After moving to Brisbane, Fesl encountered racism at Ashgrove State School. She took up athletics to demonstrate that she could beat one of her classmates. She later learnt German and topped the state in her year of HSC but failed English. Her German score allowed her to study linguistics at Monash University. She later completed honours in anthropology, graduate diploma in international law and finally a PhD in 1989, documenting her mother's native Gubbi Gubbi language. This made her the first Indigenous Australian to receive a PhD from an Australian university.

==Sporting career==
Fesl is a former champion discus thrower of Victoria and Queensland,

In her youth, she was a versatile track and field athlete, competing in running, throwing and jumping events. She competed for Kelvin Grove in Queensland athletics. She moved to Melbourne in 1956 in an attempt to get into the Australian Olympic team. Her throw of 116 ft 3 in was fifth in the qualifying event on 13 October 1956.

==Government and academic career ==
Fesl worked as a liaison officer and assistant to Sir Douglas Nicholls in the Victorian Ministry for Aboriginal Affairs for some time. She then worked in academia, in sociolinguistic policy and implementation, specialising in First Nations languages.

In 1977, she was appointed as a temporary research assistant in the Centre for Research into Aboriginal Affairs at Monash University. This was followed by her appointment as secretary at the centre in 1978, and three years later she succeeded Professor Colin Bourke as director. The centre was later renamed the Koorie Research Centre, and Fesl remained head until 1993. Along with Professor Merle Ricklefs and in consultation with Aboriginal leaders, Fesl helped to develop programmes to increase the low numbers of Indigenous students at the university.

Fesl was associate professor in the Faculty of Education, and Convenor of Murri Programs at Griffith University.

As of 2021 Fesl lectured at the Queensland University of Technology's Oodgeroo Unit.

==Other activities==
Fesl was also a conservation activist for various local causes, such as stopping the Mary River in Queensland from being dammed, and preventing the development of a freeway in Nunawading, Victoria.
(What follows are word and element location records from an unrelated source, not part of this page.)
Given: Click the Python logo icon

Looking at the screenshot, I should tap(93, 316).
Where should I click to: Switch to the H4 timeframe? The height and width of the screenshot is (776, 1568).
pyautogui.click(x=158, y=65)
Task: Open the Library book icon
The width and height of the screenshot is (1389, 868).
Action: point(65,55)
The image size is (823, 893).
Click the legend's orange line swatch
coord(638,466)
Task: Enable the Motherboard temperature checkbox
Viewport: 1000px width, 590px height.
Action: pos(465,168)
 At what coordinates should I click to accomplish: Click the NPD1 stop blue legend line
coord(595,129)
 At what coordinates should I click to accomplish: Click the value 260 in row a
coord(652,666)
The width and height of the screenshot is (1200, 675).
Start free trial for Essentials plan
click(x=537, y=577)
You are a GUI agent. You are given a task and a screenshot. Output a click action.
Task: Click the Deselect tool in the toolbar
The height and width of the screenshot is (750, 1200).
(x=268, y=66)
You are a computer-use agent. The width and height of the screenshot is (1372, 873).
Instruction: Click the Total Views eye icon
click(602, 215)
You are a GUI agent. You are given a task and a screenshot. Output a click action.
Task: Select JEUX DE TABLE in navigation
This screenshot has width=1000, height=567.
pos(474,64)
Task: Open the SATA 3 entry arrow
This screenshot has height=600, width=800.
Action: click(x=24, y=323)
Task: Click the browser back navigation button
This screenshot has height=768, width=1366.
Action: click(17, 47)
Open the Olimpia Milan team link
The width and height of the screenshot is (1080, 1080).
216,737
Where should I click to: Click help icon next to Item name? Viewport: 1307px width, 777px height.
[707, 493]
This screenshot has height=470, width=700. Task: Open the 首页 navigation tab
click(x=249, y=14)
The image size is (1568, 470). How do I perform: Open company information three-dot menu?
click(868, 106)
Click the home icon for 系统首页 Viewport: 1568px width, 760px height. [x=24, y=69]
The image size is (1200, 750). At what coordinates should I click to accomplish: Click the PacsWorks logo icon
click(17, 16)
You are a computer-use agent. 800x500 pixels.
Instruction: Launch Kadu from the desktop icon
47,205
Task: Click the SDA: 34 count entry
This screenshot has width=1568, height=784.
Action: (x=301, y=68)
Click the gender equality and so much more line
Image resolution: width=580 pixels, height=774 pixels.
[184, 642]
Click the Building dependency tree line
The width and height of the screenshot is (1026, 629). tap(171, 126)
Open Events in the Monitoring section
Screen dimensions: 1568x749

The latter cause led to her election as a local councillor. She was a member of the Save the Kangaroo Committee in Victoria in 1970.

She was also a member of several national bodies, including the Advisory Council on Multicultural Affairs, the National Museum of Australia's Aboriginal Advisory Committee, the Aboriginal Literature Board, and the Aboriginal Arts Board of the Australian Council of the Arts.

===Book===
In 1993 Fesl published the book Conned!, which was a political history of the colonisation of Australia as seen from an Aboriginal perspective. The book shows the deleterious effects of the imperialism, domination of and European social philosophies, and also compares the situation of First Nations in Australia as compared with North America. In 1991, the manuscript of Conned! was Highly Commended for the 1991 David Unaipon Award in the Queensland Premier's Literary Awards.

==Recognition and honours==
Fesl was awarded "Scholar of the Year" in the 1986 NAIDOC Awards.

She was made Member of the Order of Australia in the 1988 Australia Day Honours and a Centenary Medal in 2001.

Following her mother's death in 2005, Fesl became the senior spokesperson for the Gubbi Gubbi people.

In December 2016, she was awarded a United Nations Association of Australia award, for "community work and past achievements".

==Personal life==
Fesl's younger brother, Nurdon, became Queensland's first neuro radiographer in 1968.

She married a German man, Franz Fesl.

==Death and legacy==
Fesl died on 12 August 2023.

Her contribution to the documentation of the Gubbi Gubbi language was very valuable, and her 1993 book Conned! continues to provide insight to the history of Australia.

In 2024, Dr Eve Fesl First Nations Black Swans Award was established as a new award in the Australian Netball Awards. The award recognises a First Nations Australia national netball team player who has "demonstrated high standards of integrity and high-performance behaviours, as well as significant cultural leadership". In that year, the award was sponsored by the Confident Girls Foundation.